James A. Conaway
James A. Conaway

Fellowship Title:

Mexico: The United States’ Neighbor Becomes a Force in the Oil Community

James A. Conaway
April 18, 1975

Fellowship Year

Southern Mexico’s states of Chiapas and Tabasco are low, swampy areas at the base of the Yucatan peninsula that float on rich deposits of oil. The most recent, and most significant, discoveries have been made here, and production from the new wells has grown almost one thousand per cent during the last two years. Mexico plans to earn almost $500 million in oil and gas profits in 1975, and the country has gained the coveted position of oil exporter.

Mexican roughneck on a well in TabascoIn celebration of the thirty-seventh anniversary of the creation of Petroleos Mexicanos (PEMEX), Mexico’s nationalized oil industry, a ceremony was held by PEMEX this spring in Reforma, Chiapas. It was attended by President Luis Echeverria, and Carlos Andres Perez, the president of Venezuela, another oil producing country of the Americas.

The elaborate preparations, and the apparent prosperity of those attending, stood in sharp contrast to the more elemental conditions of life throughout Mexico. It is still among the poorer nations, with a vast gap between the rural poor that make up more than half the population, and a small middle class faced with rampant inflation. Mexico hopes that oil may greatly affect both classes.

In his speech at Reforma, the director general of PEMEX, Antonio Dovali Jaime, said that Mexico had decided “to overcome the obstacles naturally attached to a highly technological industry, and to compel the petroleum producing world to rectify the poor opinion held for a while regarding our capacity to administer our own wealth.”

Mexico now takes its role as a producer of hydrocarbons seriously, and does not intend to conform to the opinions of other nations — including the United States. Whether or not Mexico plans to join the Organization of Petroleum Exporting Countries is uncertain, and officials refused to discuss the subject with reporters.
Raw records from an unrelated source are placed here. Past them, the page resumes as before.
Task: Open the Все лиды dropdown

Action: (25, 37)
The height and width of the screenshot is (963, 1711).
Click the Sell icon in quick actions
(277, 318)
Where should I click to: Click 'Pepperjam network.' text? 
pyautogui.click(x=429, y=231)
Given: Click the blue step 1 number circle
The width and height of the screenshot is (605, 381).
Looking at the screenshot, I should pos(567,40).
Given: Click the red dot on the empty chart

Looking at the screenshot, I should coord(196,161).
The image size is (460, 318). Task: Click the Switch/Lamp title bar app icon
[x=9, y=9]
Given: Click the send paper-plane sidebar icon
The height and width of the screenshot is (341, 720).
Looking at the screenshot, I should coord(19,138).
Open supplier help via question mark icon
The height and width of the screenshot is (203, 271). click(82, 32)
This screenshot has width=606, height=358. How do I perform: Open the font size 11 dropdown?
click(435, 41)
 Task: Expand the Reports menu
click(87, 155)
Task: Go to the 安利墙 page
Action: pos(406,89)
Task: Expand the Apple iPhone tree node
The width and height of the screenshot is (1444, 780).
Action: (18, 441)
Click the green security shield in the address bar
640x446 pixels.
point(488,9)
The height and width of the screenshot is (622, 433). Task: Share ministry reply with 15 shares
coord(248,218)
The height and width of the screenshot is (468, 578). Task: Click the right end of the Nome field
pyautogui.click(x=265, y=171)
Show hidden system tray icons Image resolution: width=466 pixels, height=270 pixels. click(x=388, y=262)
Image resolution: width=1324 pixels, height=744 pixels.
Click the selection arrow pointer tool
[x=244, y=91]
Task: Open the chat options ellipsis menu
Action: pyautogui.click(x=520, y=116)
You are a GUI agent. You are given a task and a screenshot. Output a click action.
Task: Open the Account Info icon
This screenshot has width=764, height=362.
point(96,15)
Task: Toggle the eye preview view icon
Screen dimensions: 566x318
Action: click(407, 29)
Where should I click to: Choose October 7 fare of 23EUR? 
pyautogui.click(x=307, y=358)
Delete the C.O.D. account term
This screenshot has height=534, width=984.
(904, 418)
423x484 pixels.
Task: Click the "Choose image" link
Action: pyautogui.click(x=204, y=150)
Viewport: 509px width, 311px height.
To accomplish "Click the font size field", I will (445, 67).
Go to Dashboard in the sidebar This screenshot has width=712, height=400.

But it is certain that Mexico will not turn down membership in OPEC just to satisfy the desire of the United States to break up the oil cartel.

Proof of Mexican independence has been its supplying of crude oil to Cuba. Mexico has granted the Cuban government $20 worth of credit, and this may be expanded to $80 million during the next two years. Also, Mexico, Cuba, Venezuela, and the Soviet Union have formed a trading company to sell crude oil and petroleum products to countries that have no oil production.

Within a decade, oil is expected to have a revolutionary impact on Mexico’s economy. Money earned from oil and oil-related exports can be reinvested in Mexico’s schools, agricultural programs, rural electrification projects, and roads. Mexico may be one of the fifteen wealthiest nations in terms of output, but half its people live on the land, and agriculture accounts for only ten per cent of Mexico’s output. Oil money will help close Mexico’s foreign trade deficit, which was more than a billion dollars in 1974.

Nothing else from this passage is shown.